Olimpí­adas e desafios





As Olimpíadas foram inspiradas pelos deuses gregos. Competição integrativa, o antípoda das guerras, as destrutivas. O potencial físico dos diversos povos, gerados em ambientes diversos, uns frios, outros quentes, sociedades democráticas, plutocráticas, abertas e fechadas, livres ou opressas. A vitória era a demonstração da saúde social, política e econômica da sociedade daqueles que a representavam. 

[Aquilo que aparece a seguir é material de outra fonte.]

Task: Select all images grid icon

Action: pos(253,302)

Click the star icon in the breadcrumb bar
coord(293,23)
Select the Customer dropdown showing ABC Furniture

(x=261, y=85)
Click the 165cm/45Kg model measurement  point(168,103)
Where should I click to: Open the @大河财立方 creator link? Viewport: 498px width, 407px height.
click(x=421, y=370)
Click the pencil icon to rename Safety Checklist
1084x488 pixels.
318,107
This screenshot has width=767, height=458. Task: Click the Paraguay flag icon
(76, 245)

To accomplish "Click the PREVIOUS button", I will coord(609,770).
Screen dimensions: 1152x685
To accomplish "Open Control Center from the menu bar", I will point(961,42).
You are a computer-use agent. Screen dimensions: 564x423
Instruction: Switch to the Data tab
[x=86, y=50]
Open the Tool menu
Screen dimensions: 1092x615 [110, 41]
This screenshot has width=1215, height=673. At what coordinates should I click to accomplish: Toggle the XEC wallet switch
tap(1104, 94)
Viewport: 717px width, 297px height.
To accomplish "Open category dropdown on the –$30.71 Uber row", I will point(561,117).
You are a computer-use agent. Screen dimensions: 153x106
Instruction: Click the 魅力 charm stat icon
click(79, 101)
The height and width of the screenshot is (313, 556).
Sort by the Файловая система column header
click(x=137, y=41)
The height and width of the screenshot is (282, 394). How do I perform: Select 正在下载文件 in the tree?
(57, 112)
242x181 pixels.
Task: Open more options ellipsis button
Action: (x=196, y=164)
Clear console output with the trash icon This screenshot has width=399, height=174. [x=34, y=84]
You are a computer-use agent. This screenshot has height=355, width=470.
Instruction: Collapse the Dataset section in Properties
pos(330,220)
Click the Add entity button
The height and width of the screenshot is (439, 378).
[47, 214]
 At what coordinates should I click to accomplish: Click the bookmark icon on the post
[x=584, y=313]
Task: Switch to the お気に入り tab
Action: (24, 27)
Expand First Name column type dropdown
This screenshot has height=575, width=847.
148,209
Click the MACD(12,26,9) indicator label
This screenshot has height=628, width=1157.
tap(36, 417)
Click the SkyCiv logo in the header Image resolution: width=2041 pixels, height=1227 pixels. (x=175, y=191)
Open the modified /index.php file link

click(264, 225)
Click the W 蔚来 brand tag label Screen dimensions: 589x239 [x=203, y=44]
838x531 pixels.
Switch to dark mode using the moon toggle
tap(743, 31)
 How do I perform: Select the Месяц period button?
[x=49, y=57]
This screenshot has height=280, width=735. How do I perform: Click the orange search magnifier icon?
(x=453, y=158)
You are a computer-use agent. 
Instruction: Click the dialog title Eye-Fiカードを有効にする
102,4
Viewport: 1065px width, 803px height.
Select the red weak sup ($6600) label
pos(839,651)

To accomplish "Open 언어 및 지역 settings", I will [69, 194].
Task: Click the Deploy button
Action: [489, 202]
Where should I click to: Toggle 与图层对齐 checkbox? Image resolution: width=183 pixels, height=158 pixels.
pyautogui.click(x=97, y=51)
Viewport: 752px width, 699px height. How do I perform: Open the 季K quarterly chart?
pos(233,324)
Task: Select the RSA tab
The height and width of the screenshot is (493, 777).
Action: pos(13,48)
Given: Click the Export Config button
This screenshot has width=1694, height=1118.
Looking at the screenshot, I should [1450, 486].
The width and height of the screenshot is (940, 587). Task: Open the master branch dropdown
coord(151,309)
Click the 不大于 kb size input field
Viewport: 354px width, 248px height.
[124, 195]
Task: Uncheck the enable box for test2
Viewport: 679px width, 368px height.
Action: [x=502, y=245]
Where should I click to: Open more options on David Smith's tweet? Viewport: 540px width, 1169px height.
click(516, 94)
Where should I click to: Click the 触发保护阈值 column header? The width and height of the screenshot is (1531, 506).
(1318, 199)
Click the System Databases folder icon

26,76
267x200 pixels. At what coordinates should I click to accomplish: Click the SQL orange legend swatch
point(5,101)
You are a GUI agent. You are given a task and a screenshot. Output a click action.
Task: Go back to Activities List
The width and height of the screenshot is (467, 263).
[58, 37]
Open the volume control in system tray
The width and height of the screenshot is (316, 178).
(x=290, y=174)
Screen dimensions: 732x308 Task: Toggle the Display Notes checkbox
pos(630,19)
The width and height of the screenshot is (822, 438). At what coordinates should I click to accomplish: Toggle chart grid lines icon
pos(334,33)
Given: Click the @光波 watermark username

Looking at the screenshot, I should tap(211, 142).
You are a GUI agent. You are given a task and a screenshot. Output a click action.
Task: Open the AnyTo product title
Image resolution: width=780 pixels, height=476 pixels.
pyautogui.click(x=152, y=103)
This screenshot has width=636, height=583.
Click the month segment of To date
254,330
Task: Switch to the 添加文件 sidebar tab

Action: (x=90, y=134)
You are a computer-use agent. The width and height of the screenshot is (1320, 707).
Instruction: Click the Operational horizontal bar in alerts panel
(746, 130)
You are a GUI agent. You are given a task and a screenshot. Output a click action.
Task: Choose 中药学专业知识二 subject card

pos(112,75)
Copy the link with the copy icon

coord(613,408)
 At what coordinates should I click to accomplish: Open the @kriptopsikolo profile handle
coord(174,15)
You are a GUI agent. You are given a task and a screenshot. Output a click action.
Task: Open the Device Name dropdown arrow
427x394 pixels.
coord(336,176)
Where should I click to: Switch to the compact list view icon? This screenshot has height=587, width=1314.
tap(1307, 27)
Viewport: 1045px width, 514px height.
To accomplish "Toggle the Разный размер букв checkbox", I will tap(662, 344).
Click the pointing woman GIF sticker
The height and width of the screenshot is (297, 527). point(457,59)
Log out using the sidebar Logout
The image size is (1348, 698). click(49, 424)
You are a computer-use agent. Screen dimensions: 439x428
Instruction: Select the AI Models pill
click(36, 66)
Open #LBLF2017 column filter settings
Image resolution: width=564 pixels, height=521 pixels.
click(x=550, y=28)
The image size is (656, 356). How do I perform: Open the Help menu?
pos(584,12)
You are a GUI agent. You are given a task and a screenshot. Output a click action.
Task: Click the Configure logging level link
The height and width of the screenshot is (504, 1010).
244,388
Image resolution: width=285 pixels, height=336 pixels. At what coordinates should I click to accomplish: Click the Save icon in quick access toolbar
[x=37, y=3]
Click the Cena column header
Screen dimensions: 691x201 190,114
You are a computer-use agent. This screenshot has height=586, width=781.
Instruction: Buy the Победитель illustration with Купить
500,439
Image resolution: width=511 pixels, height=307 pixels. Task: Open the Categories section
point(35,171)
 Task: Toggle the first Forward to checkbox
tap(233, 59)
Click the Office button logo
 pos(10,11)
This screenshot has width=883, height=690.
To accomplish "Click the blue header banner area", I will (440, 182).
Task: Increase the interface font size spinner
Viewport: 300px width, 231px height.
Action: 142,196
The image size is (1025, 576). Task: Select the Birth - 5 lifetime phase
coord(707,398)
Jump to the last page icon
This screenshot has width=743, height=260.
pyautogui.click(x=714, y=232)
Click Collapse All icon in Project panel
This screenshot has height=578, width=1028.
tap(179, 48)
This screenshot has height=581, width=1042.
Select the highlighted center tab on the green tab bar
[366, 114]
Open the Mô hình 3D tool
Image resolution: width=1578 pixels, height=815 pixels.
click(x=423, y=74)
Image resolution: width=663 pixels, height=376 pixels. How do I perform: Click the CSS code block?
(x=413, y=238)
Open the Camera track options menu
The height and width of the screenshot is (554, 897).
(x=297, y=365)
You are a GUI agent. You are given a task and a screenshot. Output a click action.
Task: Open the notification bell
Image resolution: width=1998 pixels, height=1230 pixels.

Consciente disso, Hitler tentou comprovar sua tese de superioridade dos loiros, a quem, unicamente, estava destinada a terra. Um grande homem, vindo de lá onde surgiu a vida, um negro, foi a demonstração vexatória da inanidade de sua tese.

Os conflitos mundiais chafurdaram em sangue a humanidade. Fizeram a história do século 20 composta de intervalos entre as guerras, em que, mesmo sem os confrontos físicos, tencionavam-se os povos. Não foram só mortos e feridos; fome, abandono, separação de famílias, noites frias ao luar, intelectuais, literatos e poetas que deixaram de revelar o íntimo da alma humana e se tornaram enfermeiros de guerra, cuidando do íntimo massacrado dos corpos e vendo os olhares macilentos de jovens moribundos.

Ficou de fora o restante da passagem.